A eliminação por evaporação é a única perda de água pura, o que piora a qualidade da piscina. O vento em tanques descobertos é também aumenta a evaporação. Colocação de barreiras diminui essa ação negativa. É recomendável que as piscinas sejam cobertas por capas, inclusive as cobertas e não aquecidas. Procure usar uma temperatura um pouco mais baixa na piscina com economia de água e também de energia.  Com o uso da capa é possível diminuir a evaporação de 2 cm por semana para apenas 1 cm.

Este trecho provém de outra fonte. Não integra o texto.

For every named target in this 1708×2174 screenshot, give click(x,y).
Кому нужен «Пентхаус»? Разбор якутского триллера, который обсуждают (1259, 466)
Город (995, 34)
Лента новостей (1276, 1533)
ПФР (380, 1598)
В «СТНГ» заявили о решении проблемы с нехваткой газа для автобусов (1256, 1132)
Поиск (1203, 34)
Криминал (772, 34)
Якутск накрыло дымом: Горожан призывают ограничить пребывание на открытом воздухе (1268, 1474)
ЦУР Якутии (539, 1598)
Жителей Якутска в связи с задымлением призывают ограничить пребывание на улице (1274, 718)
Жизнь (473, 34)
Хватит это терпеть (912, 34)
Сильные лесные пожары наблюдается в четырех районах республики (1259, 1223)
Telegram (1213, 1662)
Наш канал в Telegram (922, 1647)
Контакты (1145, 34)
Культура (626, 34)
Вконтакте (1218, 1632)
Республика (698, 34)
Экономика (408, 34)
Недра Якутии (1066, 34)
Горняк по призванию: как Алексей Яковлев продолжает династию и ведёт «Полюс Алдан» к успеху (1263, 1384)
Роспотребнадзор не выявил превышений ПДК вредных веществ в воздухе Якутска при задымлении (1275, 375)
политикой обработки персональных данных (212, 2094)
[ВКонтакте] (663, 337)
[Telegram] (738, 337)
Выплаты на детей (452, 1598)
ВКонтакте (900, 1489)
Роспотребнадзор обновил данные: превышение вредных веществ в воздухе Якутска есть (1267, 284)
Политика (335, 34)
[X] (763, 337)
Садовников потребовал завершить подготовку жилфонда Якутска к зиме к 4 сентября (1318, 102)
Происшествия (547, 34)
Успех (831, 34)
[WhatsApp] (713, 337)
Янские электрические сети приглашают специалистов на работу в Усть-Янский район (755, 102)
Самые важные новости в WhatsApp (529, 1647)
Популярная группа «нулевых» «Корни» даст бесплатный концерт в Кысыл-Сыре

Reaproveite a água desperdiçada!

As perdas ainda podem ser diminuídas, se a água perdida for reaproveitada. Instalações novas podem prever tanques de reaproveitamento, e as existentes podem ser adaptadas. A água poderá ser reutilizada para limpeza, regas de quadras de tênis e gramados (neste caso, o cloro deve estar com baixos teores). Vale ressaltar: a água de reaproveitamento não deve voltar para piscina, principalmente devido ao alto teor de sólidos dissolvidos.

É importante que todos os clubes tenham consciência ambiental e saibam que o desperdício de água tem consequências graves para todo o planeta terra. Por isso, tome as devidas precauções para que a sua instituição seja um modelo de preservação dos recursos naturais.